Il settimanale Economist suggerisce agli italiani di votare no alla riforma costituzionale italiana. Fra le motivazioni:

– la legge elettorale consente di avere il 54% della camera dei deputati con il 40% dei voti degli elettori

– il nuovo senato sarà composto da sindaci e consiglieri regionali, definiti come la parte più corrotta della classe politica nazionale, che godranno dell’immunità parlamentare

– occorrono altre riforme, fra cui il sistema scolastico e la giustizia

La legge elettorale non fa parte della Costituzione, può essere modificata con legge ordinaria. Non si dimentichi, peraltro, che in UK il partito conservatore governa, per via della legge elettorale vigente, con consensi sotto il 30% ed il presidente USA è stato eletto con meno voti della rivale democratica.
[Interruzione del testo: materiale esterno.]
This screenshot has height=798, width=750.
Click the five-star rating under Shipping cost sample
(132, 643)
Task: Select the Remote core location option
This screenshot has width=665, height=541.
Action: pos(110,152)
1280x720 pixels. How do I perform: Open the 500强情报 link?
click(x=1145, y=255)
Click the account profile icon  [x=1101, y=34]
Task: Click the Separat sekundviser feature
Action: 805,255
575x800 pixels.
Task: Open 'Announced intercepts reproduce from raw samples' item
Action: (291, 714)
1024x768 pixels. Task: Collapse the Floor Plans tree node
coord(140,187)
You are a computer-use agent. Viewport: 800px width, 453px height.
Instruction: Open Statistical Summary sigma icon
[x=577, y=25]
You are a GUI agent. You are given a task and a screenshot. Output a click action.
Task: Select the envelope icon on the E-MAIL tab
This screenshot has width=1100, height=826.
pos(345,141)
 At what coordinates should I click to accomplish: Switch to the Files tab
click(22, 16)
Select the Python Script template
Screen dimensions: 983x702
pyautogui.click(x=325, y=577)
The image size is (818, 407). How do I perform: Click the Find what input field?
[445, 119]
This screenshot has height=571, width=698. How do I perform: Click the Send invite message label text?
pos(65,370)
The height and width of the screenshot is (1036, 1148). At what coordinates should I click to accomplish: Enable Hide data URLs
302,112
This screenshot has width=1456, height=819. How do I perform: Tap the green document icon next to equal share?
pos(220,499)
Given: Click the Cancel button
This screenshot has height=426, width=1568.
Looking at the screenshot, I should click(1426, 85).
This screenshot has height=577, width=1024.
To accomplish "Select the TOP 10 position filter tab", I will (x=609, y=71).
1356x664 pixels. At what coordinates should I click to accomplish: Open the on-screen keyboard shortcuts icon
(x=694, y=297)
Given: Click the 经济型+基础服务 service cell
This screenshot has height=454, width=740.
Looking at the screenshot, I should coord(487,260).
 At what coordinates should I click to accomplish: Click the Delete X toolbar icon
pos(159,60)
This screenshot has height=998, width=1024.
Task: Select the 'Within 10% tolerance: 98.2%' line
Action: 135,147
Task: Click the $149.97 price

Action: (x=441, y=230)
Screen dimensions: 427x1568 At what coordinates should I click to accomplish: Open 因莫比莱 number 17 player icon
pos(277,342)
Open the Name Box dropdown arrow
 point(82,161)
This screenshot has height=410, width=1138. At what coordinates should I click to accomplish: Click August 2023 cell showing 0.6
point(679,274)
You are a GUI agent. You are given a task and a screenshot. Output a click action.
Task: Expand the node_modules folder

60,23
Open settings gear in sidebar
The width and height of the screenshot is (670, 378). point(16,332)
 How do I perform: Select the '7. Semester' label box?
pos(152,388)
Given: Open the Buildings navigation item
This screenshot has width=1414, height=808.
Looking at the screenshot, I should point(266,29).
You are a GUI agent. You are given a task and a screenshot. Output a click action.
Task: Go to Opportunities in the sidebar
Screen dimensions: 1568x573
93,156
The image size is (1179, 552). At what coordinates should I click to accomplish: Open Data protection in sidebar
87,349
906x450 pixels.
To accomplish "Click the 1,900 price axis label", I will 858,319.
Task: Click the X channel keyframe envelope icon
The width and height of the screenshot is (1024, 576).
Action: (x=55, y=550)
Il senato riformato ha compiti diversi da quello attuale. Inoltre non diventano senatori tutti i consiglieri regionali, ma alcuni (pochi) di loro, designati dal rispettivo Consiglio. I consiglieri regionali sono eletti a suffragio universale e sono espressione del corpo elettorale locale, che è responsabile delle proprie scelte.

I progetti di riforma della scuola e della giustizia, come le altre riforme necessarie al paese, sono stati spesso frenati e vanificati dal parlamento bicamerale. Il nuovo assetto può rendere più semplice l’intervento, la configurazione attuale è bloccante.

Infine l’Economist auspica un governo tecnico nello scenario successivo ad una vittoria del no. I governi di questo tipo non hanno dato buona prova, come ci ricorda la storia recente. Né esistono alternative credibili (nei numeri e nei progetti) al governo a guida PD attualmente in carica. Capisco la preoccupazione di chi vorrebbe una Non-Europa per una Inghilterra (la Scozia e l’Irlanda del Nord potrebbero dissociarsi) attualmente priva di partners affidabili sul continente europeo, ma non credo convenga seguirla in questa scelta.